Deletes the archive files of Hudi tables to reduce data storage and read/write pressure of Hudi tables.

Syntax

set hoodie.archive.file.cleaner.policy = KEEP_ARCHIVED_FILES_BY_SIZE;

set hoodie.archive.file.cleaner.size.retained = 5368709120;

run cleanarchive on tableIdentifier/tablelocation;

set hoodie.archive.file.cleaner.policy = KEEP_ARCHIVED_FILES_BY_DAYS;

set hoodie.archive.file.cleaner.days.retained = 30;

run cleanarchive on tableIdentifier/tablelocation;

Parameter Description

Table 1 Parameters

Parameter

Description

tableIdentifier

Name of the Hudi table

tablelocation

Storage path of the Hudi table

hoodie.archive.file.cleaner.policy

Policy for clearing archived files: Currently, only the KEEP_ARCHIVED_FILES_BY_SIZE and KEEP_ARCHIVED_FILES_BY_DAYS policies are supported. The default policy is KEEP_ARCHIVED_FILES_BY_DAYS.

  • KEEP_ARCHIVED_FILES_BY_SIZE: used to configure the storage capacity that can be used by archived files.
  • KEEP_ARCHIVED_FILES_BY_DAYS: used to delete archived files beyond a specified time point.

hoodie.archive.file.cleaner.size.retained

When the deletion policy is KEEP_ARCHIVED_FILES_BY_SIZE, this parameter specifies the number of bytes of archived files to be retained. The default value is 5368709120 bytes (5 GB).

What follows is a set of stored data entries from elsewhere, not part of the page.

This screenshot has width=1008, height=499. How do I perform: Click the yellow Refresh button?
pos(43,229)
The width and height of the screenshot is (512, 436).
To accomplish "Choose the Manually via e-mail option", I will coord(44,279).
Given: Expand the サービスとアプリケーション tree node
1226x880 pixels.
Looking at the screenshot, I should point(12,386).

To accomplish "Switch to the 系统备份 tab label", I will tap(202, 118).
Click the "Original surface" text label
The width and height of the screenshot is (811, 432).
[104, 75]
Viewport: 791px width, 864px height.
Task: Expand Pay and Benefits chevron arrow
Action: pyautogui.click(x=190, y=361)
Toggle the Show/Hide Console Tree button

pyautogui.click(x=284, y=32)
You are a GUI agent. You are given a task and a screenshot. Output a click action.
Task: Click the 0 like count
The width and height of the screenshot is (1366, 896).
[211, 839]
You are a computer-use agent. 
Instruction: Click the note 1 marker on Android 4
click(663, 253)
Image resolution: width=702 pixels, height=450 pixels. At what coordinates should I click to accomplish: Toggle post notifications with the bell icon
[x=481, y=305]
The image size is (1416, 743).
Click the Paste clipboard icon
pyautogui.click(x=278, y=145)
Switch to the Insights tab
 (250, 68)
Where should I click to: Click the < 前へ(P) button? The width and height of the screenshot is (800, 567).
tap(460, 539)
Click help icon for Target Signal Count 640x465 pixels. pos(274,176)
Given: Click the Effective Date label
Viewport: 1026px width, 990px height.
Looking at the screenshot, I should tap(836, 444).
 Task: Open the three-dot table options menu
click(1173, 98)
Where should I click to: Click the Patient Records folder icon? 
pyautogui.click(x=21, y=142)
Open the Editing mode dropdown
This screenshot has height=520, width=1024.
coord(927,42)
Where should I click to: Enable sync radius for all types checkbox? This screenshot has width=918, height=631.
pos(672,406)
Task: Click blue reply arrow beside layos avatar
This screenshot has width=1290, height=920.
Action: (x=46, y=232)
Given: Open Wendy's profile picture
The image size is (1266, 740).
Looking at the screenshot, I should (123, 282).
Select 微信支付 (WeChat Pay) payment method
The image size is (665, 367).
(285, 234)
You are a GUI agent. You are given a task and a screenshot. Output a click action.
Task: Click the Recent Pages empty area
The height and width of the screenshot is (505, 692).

hoodie.archive.file.cleaner.days.retained

When the deletion policy is KEEP_ARCHIVED_FILES_BY_DAYS, this parameter specifies the number of days for storing archived files. The default value is 30 days.

Precautions

Archived files are not backed up and cannot be restored after being deleted.

System Response

You can view command execution results in the driver log or on the client.